On today’s show we’re talking about construction budgets and how to make sure you’re insulated from construction price increases during the early phases of a project.
When you’re investing in new construction, you need to lock in expectations. You are setting expectations with your lender who is going to take a few months to underwrite the project and approve the loan. You’re dealing with investors and you’re setting expectations on the total equity investment and the rates of return.
Then along comes a year like 2020, or 2021 and construction prices are volatile. How do you set realistic expectations with your lender on the total investment?
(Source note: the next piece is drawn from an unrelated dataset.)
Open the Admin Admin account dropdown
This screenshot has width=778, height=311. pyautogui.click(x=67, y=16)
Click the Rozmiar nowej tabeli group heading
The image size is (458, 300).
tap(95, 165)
How do you set expectations with your investors when the ground is shifting beneath your feet?
This raises the question about whether we’re in an inflationary environment or not. Are the price fluctuations an artifact of short term supply constraints? It’s been clear that lumber prices have swung wildly over the past 12 months. In March of 2020, lumber was priced at $264 per 1,000 board feet. By September, the price was $985 per 1,000 board feet and by November had fallen to about half that price. Today we’re back up around $1,000 per 1,000 board feet.
Are these prices here to stay? Over the past 20 years, prices have fluctuated up and down. Energy prices are up compared with this time last year. Oil is now up to about $67 per barrel. That’s more than double the price at this time last year. We even had a short term supply glut when prices ran negative as some futures contracts expired with a shortage of midstream storage capacity.
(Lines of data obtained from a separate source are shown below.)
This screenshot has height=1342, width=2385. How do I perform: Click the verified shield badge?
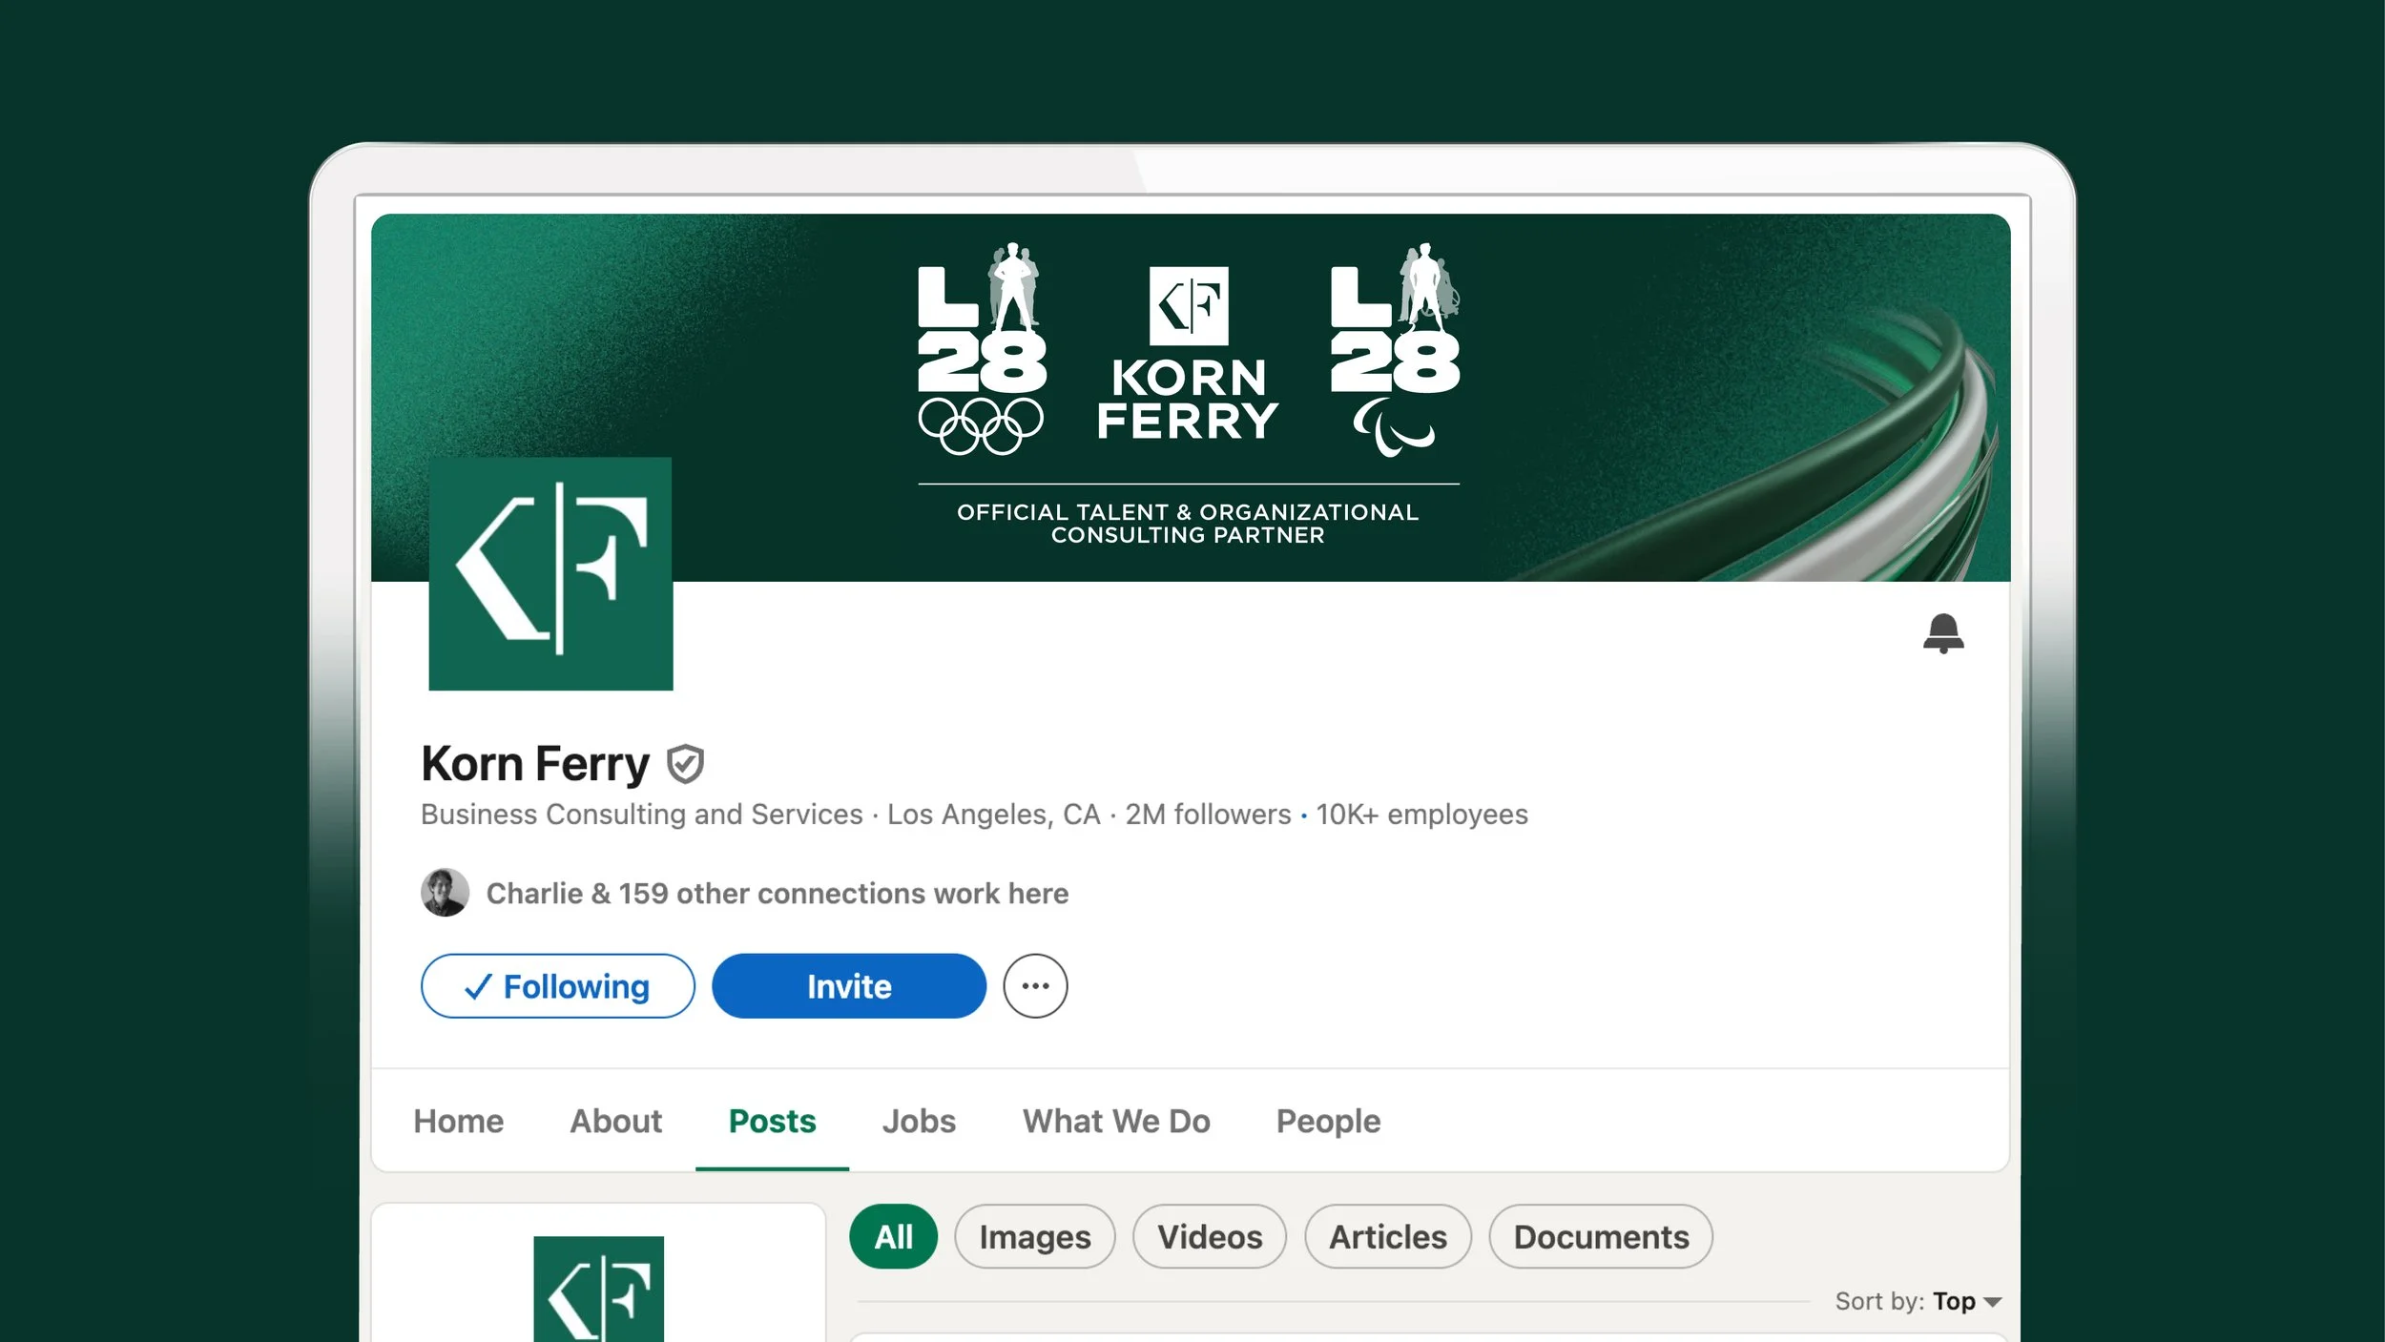coord(685,764)
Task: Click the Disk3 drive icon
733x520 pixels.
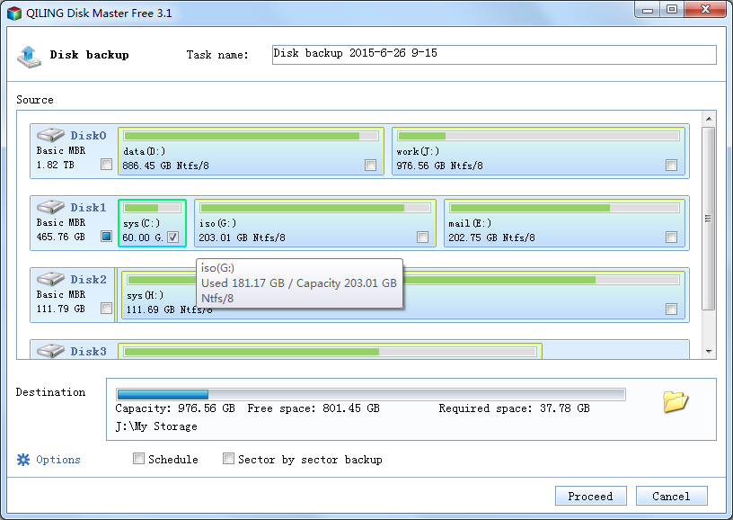Action: coord(50,350)
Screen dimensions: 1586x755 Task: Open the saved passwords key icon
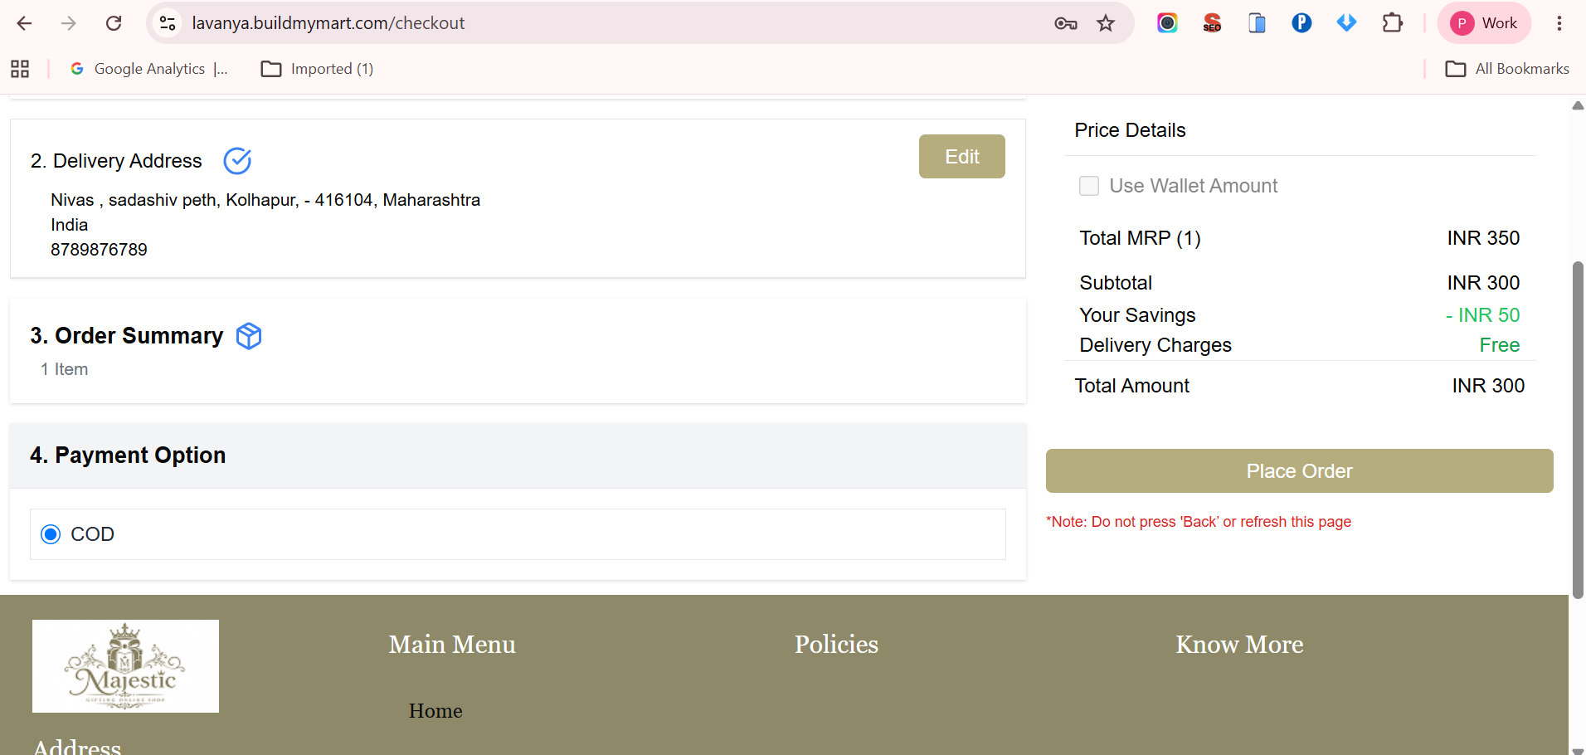[x=1066, y=23]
Inflation as measured by the consumer price index is an average over a basket of goods.
If prices for materials go up, will rents go up correspondingly? Will salaries go up correspondingly or not? Which of the metrics be negatively impacted?
Modeling the future of a project that is a year away from construction becomes an exercise in Crystal ball gazing. How do you buffer your project for construction price increases? Do you assume that rents will go up or not?
So the question becomes, how do you plan your projects to be resilient in the face of inflation, and the beneficiary in the event of longer term inflation?
We’ve spent a lot of hours modelling these scenarios in our business as we put together various pro-forma estimates for our projects.
There are two questions that you need to answer.
- What would be the impact on the IRR on a 5% increase in cost of the project? Is it still a viable project? Are your profit margins still in an acceptable range? Will your debt coverage still meet the metrics with a 5% increase in cost?
- What happens to the cash position within the project if you’re faced with a 10% increase in hard construction, or a 5% increase in overall project cost? Do you get backed into a corner and risk running out of cash during construction?
It’s the second scenario, running out of cash that is the most dangerous to a project. You have to make sure you don’t run out of cash. That means using your leverage responsibly. It means increasing your loan reserves to protect the project. It means bringing 5% more equity to the table. If you bring 5% more equity to the table, you could theoretically borrow 5% more money if you needed to. That doesn’t mean you have to increase the cost of the project by 5% in your pro-forma. You still have your original plan based on a prudent forecast of construction costs. But if you had to ask the bank for additional funds, you have the necessary equity already raised as part of your capital raise to handle the larger loan request.
In an inflationary environment, the road can be bumpy. It will likely work out in the end and leverage will multiply your returns. But you need to design in a buffer to protect yourself from the downside risk.